**Selected excerpt**
————
Building the New Trinux ISO   Once you’ve made the modifications and added the packages you need, you need to create a new ISO image based on the files in /tmp/trinuxiso. You also need to make sure you consider those bootable files in /tmp/trinuxiso/isolinux so that the ISO image you create will be bootable when burned to a CD. For these tasks, you’ll need the mkisofs utility.

The mkisofs utility comes bundled with most Unix CD recording tools. For Linux, you can search for and download the cdrecord RPM. On FreeBSD, mkisofs and cdrecord are bundled in the cdrtools package/port. For more information on these tools, visit http://freshmeat.net/projects/cdrecord/.

To create your new bootable Trinux ISO, run the following command:

# mkisofs –o mytrinux.iso –b isolinux/isolinux.bin –c isolinux/boot.cat \     -no-emul-boot –boot-load-size 4 –boot-info-table /tmp/trinuxiso

This creates a new ISO image called mytrinux.iso that will use isolinux.bin as its boot image. Now your new Trinux ISO image is ready to be burned to CD.

Beyond Trinux   Trinux is a simple, lightweight bootable Linux that can run completely in memory. If you’re looking for something more full-featured, take a look at either Gnoppix (http://www.gnoppix.org/) or Knoppix (http://www.knoppix.net/). These tools provide live Linux operating systems from a CD without installing anything on the system’s hard drive. They even include working X environments and graphical desktops (Gnome for Gnoppix, KDE for Knoppix). Although the functionality and organizational hierarchies of Gnoppix and Knoppix are different from Trinux, the basic concept is the same. If you find Trinux to be lacking, try out Gnoppix or Knoppix.

One of your IIS web servers has crashed. Upon inspection, you find that the system will no longer boot. Your manager wants the server fixed and functional as soon as possible, so you get to work. You grab your Windows recovery CD and start to place it in the drive but stop short. Shouldn't you figure out what made the system crash? If you use the Windows recovery CD, you might repair the problem, but in the process you may also erase any trace of what initially caused the problem.
————
**Extracted information**

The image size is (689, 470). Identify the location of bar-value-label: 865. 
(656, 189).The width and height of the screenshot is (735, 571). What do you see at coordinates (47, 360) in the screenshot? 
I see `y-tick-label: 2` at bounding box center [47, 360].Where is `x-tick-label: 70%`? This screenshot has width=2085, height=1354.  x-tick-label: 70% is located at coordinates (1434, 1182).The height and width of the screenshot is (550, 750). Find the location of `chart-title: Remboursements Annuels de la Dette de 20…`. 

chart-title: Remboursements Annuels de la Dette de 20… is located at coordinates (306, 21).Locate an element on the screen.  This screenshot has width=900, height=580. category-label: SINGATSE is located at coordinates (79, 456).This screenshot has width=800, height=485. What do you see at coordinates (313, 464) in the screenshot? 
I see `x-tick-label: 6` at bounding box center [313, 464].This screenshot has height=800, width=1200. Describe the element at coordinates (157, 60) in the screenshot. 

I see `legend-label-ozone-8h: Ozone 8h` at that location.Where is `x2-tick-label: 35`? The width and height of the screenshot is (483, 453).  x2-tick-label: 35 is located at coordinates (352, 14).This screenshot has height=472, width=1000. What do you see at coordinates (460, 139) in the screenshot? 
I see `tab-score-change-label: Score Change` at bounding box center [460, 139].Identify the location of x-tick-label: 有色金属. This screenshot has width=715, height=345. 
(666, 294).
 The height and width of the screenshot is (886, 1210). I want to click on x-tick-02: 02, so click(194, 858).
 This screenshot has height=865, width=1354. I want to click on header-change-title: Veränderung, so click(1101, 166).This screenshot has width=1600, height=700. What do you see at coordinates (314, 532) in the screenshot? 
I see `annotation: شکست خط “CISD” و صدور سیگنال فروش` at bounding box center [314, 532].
————
**Instructions to follow**
In the Trinux excerpt, why do you need to take the files in /tmp/trinuxiso/isolinux into account when creating the new ISO image? Answer in one to three sentences. You can set the items aside; they aren't needed here.

**Task solution**
Those are the bootable files, and considering them makes the new ISO image bootable when it is burned to a CD. The mkisofs command handles this by making isolinux.bin the image's boot image.